• [Selected passage]:
----

A new legal landscape governing labour relations may be in the horizon in Quebec following a Court of Appeal decision that found that the provincial Labour Code breached the Canadian and Quebec Charters by prohibiting first-level managers from unionizing.
“It’s a very important decision because it kind of creates a crack in the legislative scheme that we have in Quebec with regards to labour relations,” said Shwan Shaker, a labour and employer senior associate with Borden Ladner Gervais LLP. “It’s kind of opening a breach to allow low level managers to unionize. But it’s important to keep in mind that this is really case-by-case.”
In a decision welcomed by labour, the Appeal Court found that the exclusion of management personnel from the definition of employee under s. 1(l)(1) of the Labour Code (Code), effectively banning managers from unionizing, unduly infringed on the freedom of association of members of the Association des cadres de la Société des Casinos du Québec, an organization that represents Casino front-line managers. The Quebec government has been granted a grace period of 12 months to introduce changes that will allow first-level management personnel working for the Société des Casinos du Québec to unionize.

----

• [Material provided]:
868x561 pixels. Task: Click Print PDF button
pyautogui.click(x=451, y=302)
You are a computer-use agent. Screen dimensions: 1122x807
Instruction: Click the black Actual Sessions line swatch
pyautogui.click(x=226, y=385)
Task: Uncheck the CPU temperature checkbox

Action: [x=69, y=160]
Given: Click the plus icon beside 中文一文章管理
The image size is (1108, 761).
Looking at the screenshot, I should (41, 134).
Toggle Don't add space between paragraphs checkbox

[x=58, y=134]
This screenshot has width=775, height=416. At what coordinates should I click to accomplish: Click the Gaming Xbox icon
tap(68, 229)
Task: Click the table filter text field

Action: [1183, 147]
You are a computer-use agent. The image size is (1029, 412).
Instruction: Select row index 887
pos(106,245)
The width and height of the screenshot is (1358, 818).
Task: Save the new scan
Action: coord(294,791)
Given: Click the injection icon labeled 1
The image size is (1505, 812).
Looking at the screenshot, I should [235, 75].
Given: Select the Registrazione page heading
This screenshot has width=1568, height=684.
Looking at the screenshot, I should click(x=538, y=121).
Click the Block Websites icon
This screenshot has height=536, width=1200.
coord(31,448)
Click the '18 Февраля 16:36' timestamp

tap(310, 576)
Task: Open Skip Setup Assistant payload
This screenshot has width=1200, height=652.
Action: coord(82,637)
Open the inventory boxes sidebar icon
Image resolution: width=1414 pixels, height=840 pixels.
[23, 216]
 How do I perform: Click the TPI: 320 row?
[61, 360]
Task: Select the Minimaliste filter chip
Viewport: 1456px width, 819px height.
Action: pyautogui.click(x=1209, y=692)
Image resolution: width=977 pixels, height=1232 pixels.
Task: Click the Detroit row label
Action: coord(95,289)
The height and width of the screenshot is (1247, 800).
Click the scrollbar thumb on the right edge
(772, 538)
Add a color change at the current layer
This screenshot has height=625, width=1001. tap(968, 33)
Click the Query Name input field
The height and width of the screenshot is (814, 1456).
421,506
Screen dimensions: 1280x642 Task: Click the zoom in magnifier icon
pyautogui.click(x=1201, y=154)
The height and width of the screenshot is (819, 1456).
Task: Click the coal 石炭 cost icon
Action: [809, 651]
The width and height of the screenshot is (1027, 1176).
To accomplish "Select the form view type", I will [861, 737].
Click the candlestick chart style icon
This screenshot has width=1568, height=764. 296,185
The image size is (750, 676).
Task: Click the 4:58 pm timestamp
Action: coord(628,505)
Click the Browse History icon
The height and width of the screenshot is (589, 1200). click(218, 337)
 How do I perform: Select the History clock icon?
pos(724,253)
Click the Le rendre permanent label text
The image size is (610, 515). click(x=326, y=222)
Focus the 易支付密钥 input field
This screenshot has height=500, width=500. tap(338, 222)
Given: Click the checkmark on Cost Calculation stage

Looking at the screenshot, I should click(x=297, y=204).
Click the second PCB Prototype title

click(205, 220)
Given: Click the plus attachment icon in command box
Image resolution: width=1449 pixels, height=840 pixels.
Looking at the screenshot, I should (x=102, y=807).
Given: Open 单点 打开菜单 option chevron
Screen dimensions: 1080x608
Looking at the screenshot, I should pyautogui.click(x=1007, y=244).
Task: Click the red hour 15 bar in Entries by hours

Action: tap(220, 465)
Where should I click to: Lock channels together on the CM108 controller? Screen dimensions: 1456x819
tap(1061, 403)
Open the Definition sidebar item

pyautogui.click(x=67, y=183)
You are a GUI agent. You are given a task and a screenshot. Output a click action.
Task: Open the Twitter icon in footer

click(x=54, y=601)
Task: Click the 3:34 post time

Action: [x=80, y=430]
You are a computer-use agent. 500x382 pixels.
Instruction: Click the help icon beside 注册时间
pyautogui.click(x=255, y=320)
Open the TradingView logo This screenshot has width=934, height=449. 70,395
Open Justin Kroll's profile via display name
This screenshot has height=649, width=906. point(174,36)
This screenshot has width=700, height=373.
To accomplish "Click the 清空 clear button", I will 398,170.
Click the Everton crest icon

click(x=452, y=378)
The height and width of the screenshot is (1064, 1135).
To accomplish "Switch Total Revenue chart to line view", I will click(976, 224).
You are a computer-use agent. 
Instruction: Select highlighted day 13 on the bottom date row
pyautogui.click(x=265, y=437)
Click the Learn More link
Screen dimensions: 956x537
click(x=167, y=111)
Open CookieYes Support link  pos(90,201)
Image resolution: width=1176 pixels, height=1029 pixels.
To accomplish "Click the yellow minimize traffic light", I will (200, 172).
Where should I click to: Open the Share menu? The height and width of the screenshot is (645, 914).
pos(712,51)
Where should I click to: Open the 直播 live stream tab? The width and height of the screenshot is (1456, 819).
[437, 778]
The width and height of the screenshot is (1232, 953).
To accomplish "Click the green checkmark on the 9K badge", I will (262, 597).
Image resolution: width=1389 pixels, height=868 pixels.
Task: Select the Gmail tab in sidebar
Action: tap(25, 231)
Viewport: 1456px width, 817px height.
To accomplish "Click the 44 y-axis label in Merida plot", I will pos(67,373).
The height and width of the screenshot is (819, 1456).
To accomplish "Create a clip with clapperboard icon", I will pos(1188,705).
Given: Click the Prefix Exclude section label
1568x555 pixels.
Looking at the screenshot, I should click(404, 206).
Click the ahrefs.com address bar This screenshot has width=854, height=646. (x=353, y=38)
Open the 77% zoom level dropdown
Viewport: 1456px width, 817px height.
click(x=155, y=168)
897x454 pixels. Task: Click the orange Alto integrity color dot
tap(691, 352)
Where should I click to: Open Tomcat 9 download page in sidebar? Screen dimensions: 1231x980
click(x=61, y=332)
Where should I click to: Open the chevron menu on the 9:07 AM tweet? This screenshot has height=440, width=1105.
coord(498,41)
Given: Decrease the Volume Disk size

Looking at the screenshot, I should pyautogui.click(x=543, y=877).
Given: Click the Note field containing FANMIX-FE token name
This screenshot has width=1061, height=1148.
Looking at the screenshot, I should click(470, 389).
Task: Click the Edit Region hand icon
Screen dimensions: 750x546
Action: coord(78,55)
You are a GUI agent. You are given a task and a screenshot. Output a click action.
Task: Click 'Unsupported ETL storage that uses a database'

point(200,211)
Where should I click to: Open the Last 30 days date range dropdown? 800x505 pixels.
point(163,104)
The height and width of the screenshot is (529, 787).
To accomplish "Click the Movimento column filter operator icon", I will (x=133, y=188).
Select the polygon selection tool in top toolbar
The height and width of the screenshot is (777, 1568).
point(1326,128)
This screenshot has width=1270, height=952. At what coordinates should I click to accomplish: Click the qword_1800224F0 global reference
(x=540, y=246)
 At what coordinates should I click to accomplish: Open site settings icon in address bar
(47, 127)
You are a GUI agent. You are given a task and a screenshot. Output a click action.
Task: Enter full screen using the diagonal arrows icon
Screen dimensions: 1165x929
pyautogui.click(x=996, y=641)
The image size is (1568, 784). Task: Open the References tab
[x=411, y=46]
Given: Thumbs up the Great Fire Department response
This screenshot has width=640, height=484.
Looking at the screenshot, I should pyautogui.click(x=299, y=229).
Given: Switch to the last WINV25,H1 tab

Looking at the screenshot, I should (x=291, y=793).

----

Continue the article on the Quebec Court of Appeal ruling about first-level managers and unionization, picking up after its final sentence.

“It was always pretty obvious to me that as a matter of law that the exclusion of managers from the definition of employee with the Labour Code was unconstitutional in light of jurisprudence from the Supreme Court of Canada since 2008,” particularly following the seminal 2015 decisions in Mounted Police Association of Ontario v. Canada (Attorney General), 2015 SCC 1,  1 S.C.R. 3, and Saskatchewan Federation of Labour c. Saskatchewan, 2015 CSC 4,  1 R.C.S. 245, said Finn Makela, a law professor at the Université Sherbrooke specializing in labour and employment law.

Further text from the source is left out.